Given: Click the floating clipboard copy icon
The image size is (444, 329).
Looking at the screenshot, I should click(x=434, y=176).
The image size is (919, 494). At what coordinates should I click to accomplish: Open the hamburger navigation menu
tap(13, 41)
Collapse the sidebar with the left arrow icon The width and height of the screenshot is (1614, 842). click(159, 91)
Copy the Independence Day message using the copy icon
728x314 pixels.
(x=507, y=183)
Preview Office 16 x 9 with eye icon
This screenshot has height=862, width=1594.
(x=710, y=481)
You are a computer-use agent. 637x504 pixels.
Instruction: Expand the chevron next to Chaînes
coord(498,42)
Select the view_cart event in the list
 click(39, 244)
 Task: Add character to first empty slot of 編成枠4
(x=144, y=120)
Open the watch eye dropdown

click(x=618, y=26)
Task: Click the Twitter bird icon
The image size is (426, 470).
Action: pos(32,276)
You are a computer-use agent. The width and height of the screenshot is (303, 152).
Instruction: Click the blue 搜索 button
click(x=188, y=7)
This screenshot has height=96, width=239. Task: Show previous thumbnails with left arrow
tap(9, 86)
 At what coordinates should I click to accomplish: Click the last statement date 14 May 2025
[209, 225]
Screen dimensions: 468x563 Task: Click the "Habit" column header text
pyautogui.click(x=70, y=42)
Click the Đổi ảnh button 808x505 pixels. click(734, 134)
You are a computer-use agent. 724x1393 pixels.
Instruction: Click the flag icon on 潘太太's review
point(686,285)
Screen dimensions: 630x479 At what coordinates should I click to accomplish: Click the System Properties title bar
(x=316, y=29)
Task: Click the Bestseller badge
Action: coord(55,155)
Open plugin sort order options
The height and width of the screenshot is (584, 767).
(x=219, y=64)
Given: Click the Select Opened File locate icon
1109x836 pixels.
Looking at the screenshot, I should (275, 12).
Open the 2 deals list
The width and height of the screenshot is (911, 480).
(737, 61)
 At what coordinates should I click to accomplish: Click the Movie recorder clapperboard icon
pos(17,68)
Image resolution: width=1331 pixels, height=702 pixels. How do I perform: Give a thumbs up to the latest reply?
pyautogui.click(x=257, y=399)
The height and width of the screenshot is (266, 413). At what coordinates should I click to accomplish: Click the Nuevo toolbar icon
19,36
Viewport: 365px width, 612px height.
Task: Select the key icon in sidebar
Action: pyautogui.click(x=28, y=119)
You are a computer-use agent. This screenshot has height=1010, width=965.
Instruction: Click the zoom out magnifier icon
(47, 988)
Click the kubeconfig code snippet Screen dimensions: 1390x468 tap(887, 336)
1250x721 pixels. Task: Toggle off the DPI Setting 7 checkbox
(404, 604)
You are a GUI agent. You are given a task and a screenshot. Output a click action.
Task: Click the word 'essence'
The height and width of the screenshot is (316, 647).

Exercise description
Provide a count of the lines in the data above that include the word "copy", stating the number alone.

Task answer
2